The end is not near!

From: Chris Martenson, Jul 1, 2010 07:11 PM

Hi, Chris here.

We've been thrilled with the reasoned yet impassioned responses to our work, approach, and mission that the article has elicited in the comments section on our site and at the article.

The good news is that the BM [sic] article raised awareness in more people that 'something is going on out there.' Yes, we wish we could have elevated the conversation even more, but we'll take what we can get is the seasoned advice we are getting.

The story is much larger than *me* or us, or any particular person or group of people - it is about a set of ideas. People come and go, but ideas can ripple through history, so I wish that more ideas were presented.

Yes, I would have preferred that the article focused even briefly on the actual data that the Crash Course presents, and I would have really enjoyed having our ideas transmitted with better fidelity, but that's not quite where media is in America today it seems. Oh well, lesson learned.

So we'll carry on, letting people know that it's possible to be both realistic *and* optimistic; that change doesn't have to be 'bad;' and that only by working together with an honest appraisal of the issues facing us can we hope to engineer a better future.

And, hey, I've never been accused of being a 'profiteering evangelist' before so perhaps I'll find that I actually enjoy this new designation. :) :)

If it doesn't involve buying new clothes, I'll try it.

What? I have to buy a robe?!?


The End is Near foolishness

From: Philip Anderson, Jul 1, 2010 10:43 AM

Brush is off, Chris. Slander and attack is the lot of those who take a stand, follow the truth and their heart, but all that is of no consequence - it will not hurt you or your work. Time will show what is what.

Here's my response letter to the editor of Boston Magazine:

Regarding Boston Magazine article “The End is Near” by Pagan Kennedy, published online June 24 2010:

I cannot understand how Boston Magazine came to the conclusion that Chris Martenson’s motives are personal financial gain and that his service is designed to destroy confidence in the status quo, promote doomsday thinking and encourage survivalism.

On the contrary, he is clarifying an understanding that people everywhere are increasingly sensing is the reality: that the old economic model and human ecology is no longer relevant or positive, and that a bright new paradigm is rising, including a better economy and a higher quality of life. He suggests how to get there gracefully and, in case the road there is rocky, how to stand on our own feet and help our society.

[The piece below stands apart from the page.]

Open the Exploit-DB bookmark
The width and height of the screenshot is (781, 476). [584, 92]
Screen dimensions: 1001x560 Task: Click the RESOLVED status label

I would call his motives and service a sincere concern for humanity and the Earth, basic common-sense risk management, intelligence and vision for positive outcome through positive, cooperative action at the grassroots and government levels.

If this article was meant to be objective, why didn’t it mention the recognized limits we are exceeding in all aspects of our life support - especially manageable debt, natural resources and fossil energy - which the establishment is ignoring or not addressing adequately in favor of maintaining the status quo?

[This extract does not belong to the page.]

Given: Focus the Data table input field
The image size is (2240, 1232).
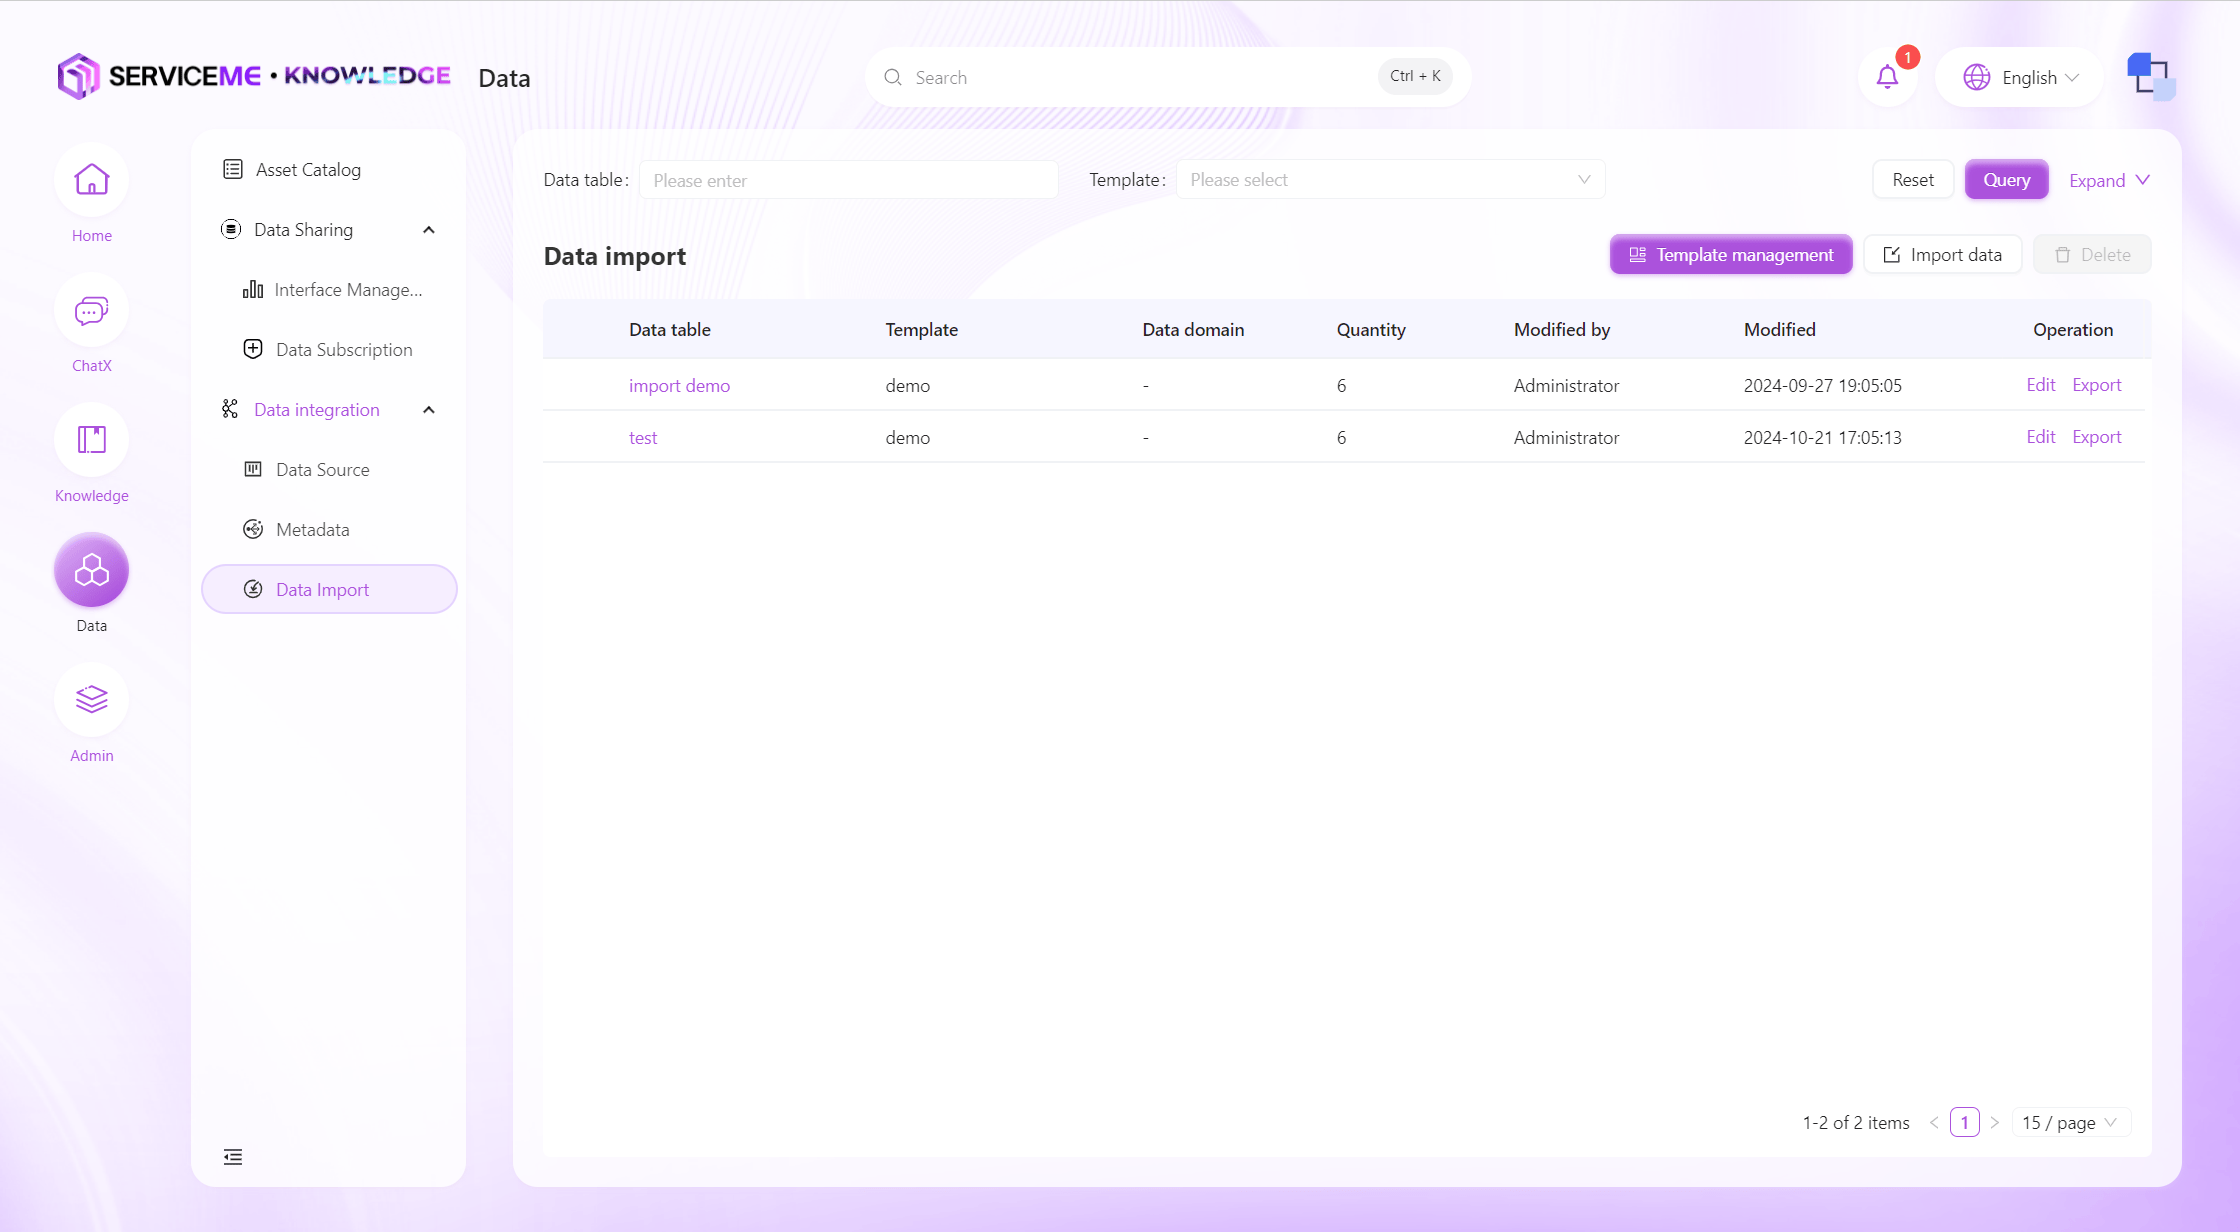Looking at the screenshot, I should pos(848,181).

Why didn’t the article mention the abuses of the fiat monetary system and apparent attendant manipulation of the markets through distorted government data to create false confidence?

Why didn’t it mention that at the recent G20 meeting the majority of countries chose to bail out of the Fed’s bailout strategy, in consonance with Martenson’s objective assessment, or that Martenson recently presented his big picture assessment on invitation to government leaders at the UK House of Commons?

Why did the article not state that Martenson’s assessment of the significance of Peak Oil on our way of life is shared by prominent oil geologists, economists and the DOE’s own risk assessment efforts in the 2005 Hirsch report, apparently shelved to maintain “confidence” in the status quo?

In publishing this article did Boston Magazine consider that America might indeed be going down the wrong path, that we may be caught unawares and that this could be tragic? And that the primary reason for this is ignorance due to the failure of the press in its sacred role to make the truth available to the people. Is Boston Magazine on the status quo and ignorance bandwagon?

What a disappointment! This article distorts the truth and slanders a truthful person and servant of humanity.